TESTO FORNITO

===============

I ribelli sono stati disarmati con l'aiuto delle truppe britanniche,
i paesi responsabili sono stati identificati (qualcuno si e' pure
scusato), il dittatore Liberiano che finanziava il tutto e' sotto
processo e sono appena state tenute le prime elezioni del dopoguerra
in cui ha vinto un partito democratico.
Insomma ci sono tutte le carte in regola per iniziare a ricostruire
il paese e la Sierra Leone sembra intenzionata a farlo. Come mi ha
detto un ufficiale inglese dell'UN:
"O la Sierra Leone si rialza adesso dall'ultimo gradino o non
avra' piu' un'altra chance come questa"
Il perche' di tutto questo macello?
E' ben noto: le miniere di diamanti.

===============

ELENCO DEI COMPITI
A – Riscrivi il testo sulla Sierra Leone da "Insomma ci sono" fino a "tutto questo macello?" compresi, mettendo "occasione" al posto di "chance".
B – Secondo il testo sulla Sierra Leone, con l'aiuto di quali truppe sono stati disarmati i ribelli?
C – Prosegui il testo sulla Sierra Leone a partire dal punto in cui si ferma.
Le righe non hanno alcun legame con il testo sulla Sierra Leone.

MATERIALE FORNITO
===============

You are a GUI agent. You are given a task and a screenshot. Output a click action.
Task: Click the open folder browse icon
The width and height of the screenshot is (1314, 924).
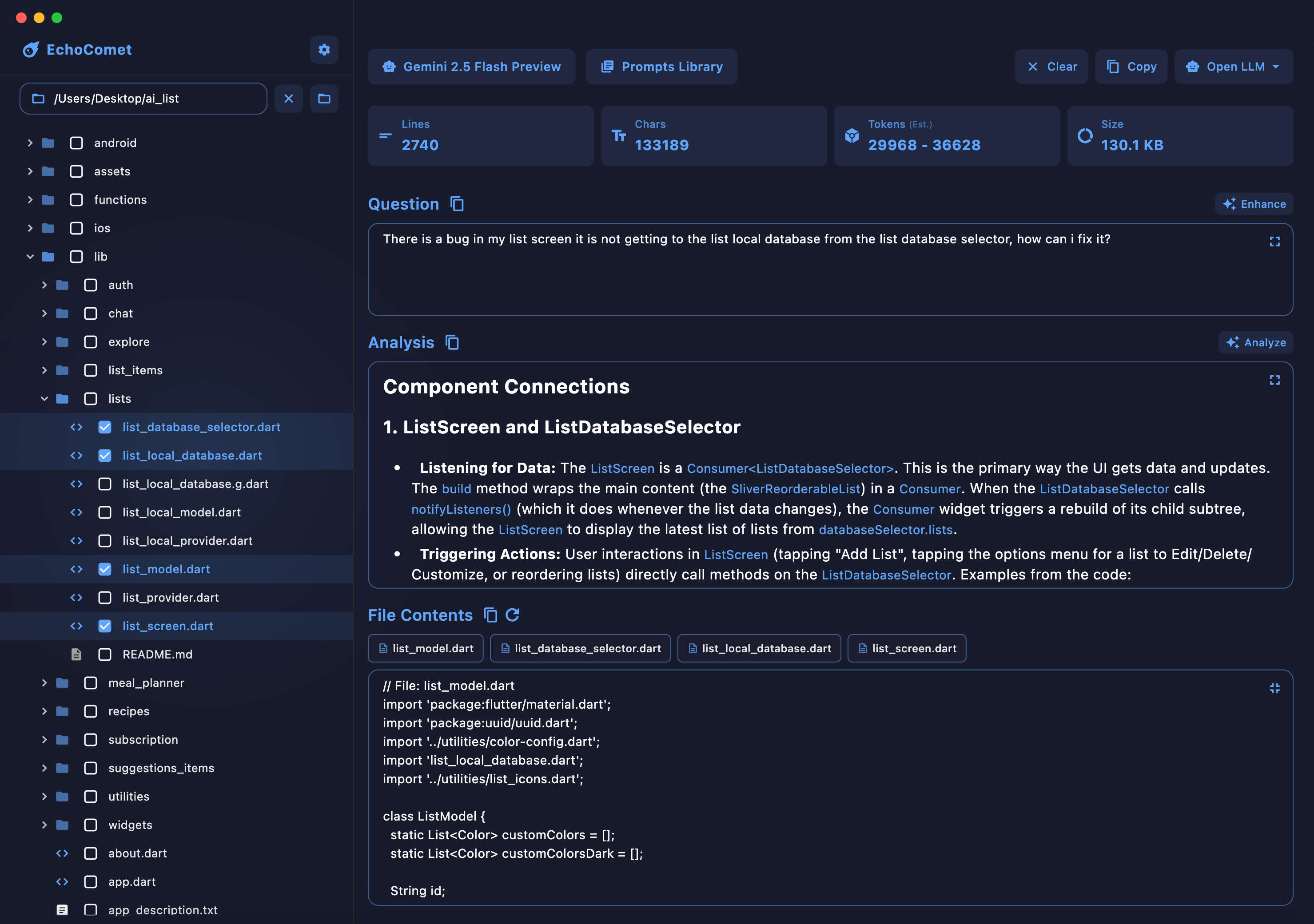pos(324,99)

===============

RISPOSTE AI COMPITI
A –
Insomma ci sono tutte le carte in regola per iniziare a ricostruire
il paese e la Sierra Leone sembra intenzionata a farlo. Come mi ha
detto un ufficiale inglese dell'UN:
"O la Sierra Leone si rialza adesso dall'ultimo gradino o non
avra' piu' un'altra occasione come questa"
Il perche' di tutto questo macello?

B – Con l'aiuto delle truppe britanniche.

C –
Il paese potrebbe benissimo essere il piu' ricco del mondo eppure
e' semplicemente il piu' povero, non tra i piu' poveri, ma IL PIU'
POVERO! Dove l'aspettativa di vita e' 37 anni (in Italia 81), dove
c'e' l'80% di disoccupazione, il 60% di analfabetismo, si muore come
mosche di malaria e ci sono tra gli ultimi focolai di vaiolo al mondo.
E' proprio la zona delle miniere la destinazione del mio viaggio che
partendo dalla Guinea entra in SL, per poi passare da Freetown e arrivare
nella zona orientale del paese al confine con la Liberia.
Il tutto e' iniziato con un simpatico uccello che, durante
il decollo, ha deciso di entrare nel motore dell'aereo rompendo delle
palette del compressore e obbligando a riatterrare con tanto di show
dei vigili del fuoco.
E' stato pero' solo a Freetown che ho avuto qualche momento di scoraggiamento
che mi ha portato a lasciare la capitale prima del previsto. In seguito
pero' e' stata la sorte a baciarmi in fronte quando la mia strada
si e' incrociata con quella di Ben e Miranda, due olandesi che lavorano
per un ospedale locale e presi da pieta' mi hanno caricato sulla jeep
della loro organizzazione.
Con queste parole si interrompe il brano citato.